Additionally you would probably be better specifying src as const, and using const_iterator rather than iterator, viz

template <typename A, typename B>
std::map<B, A> flip_map(const std::map<A, B> &src)
{
    std::map<B, A> dst;
    for (typename std::map<A, B>::const_iterator it = src.begin(); it != src.end(); ++it)
    {
        dst.insert(std::pair<B, A>(it->second, it->first));
    }
    return dst;
}

or (C++11 and later), let the compiler do the type deduction for you by using auto and std::make_pair. This avoids need for the programmer to worry about dependent names.

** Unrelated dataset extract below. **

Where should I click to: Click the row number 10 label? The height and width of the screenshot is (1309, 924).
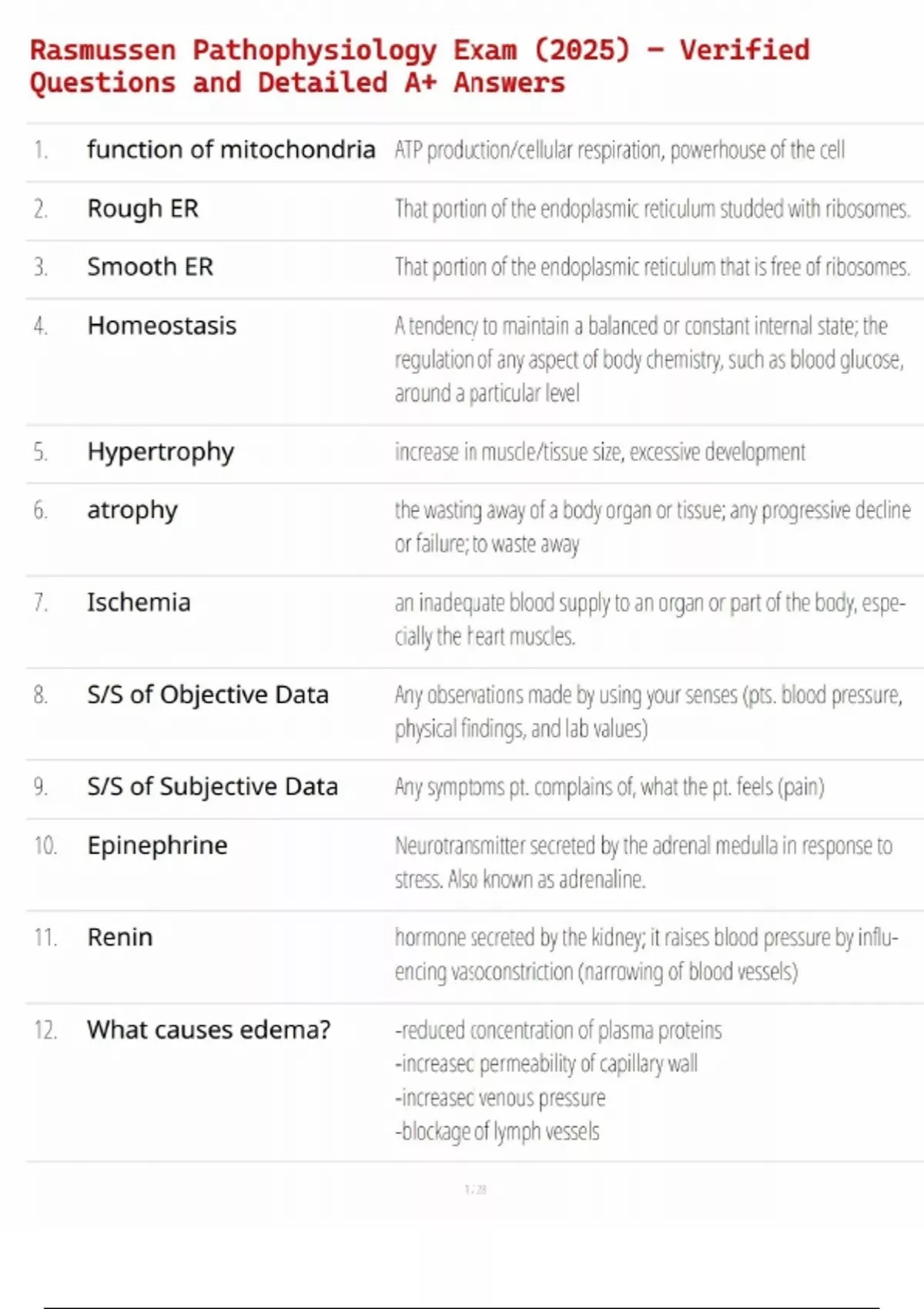[45, 845]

template <typename A, typename B>
std::map<B, A> flip_map(const std::map<A, B> &src)
{
    std::map<B, A> dst;
    for (const auto &e : src)
    {
        dst.insert(std::make_pair(e.second, e.first));
    }
    return dst;
}

Upvotes: 2

Lightness Races in Orbit
Lightness Races in Orbit

Reputation: 385395

GCC tells you more clearly what's wrong: you need typename there, for arcane C++ reasons.

Like this:

for (typename std::map<A, B>::iterator it = src.begin(); it != src.end(); ++it)
//   ^^^^^^^^

Further reading:


I'd instead write it like this:

#include <map>

template <typename A, typename B>
std::map<B, A> flip_map(const std::map<A, B>& src)
{
    std::map<B, A> dst;

    for (const auto& p : src)
        dst.insert(std::make_pair(p.second, p.first));

    return dst;
}

In fact, as it happens, I did; two weeks ago. :)

(You could also consider some .emplace and std::move etc, depending on what A and B are likely to be, though since you cannot move from a map key this is only ever going to be "sort of useful".)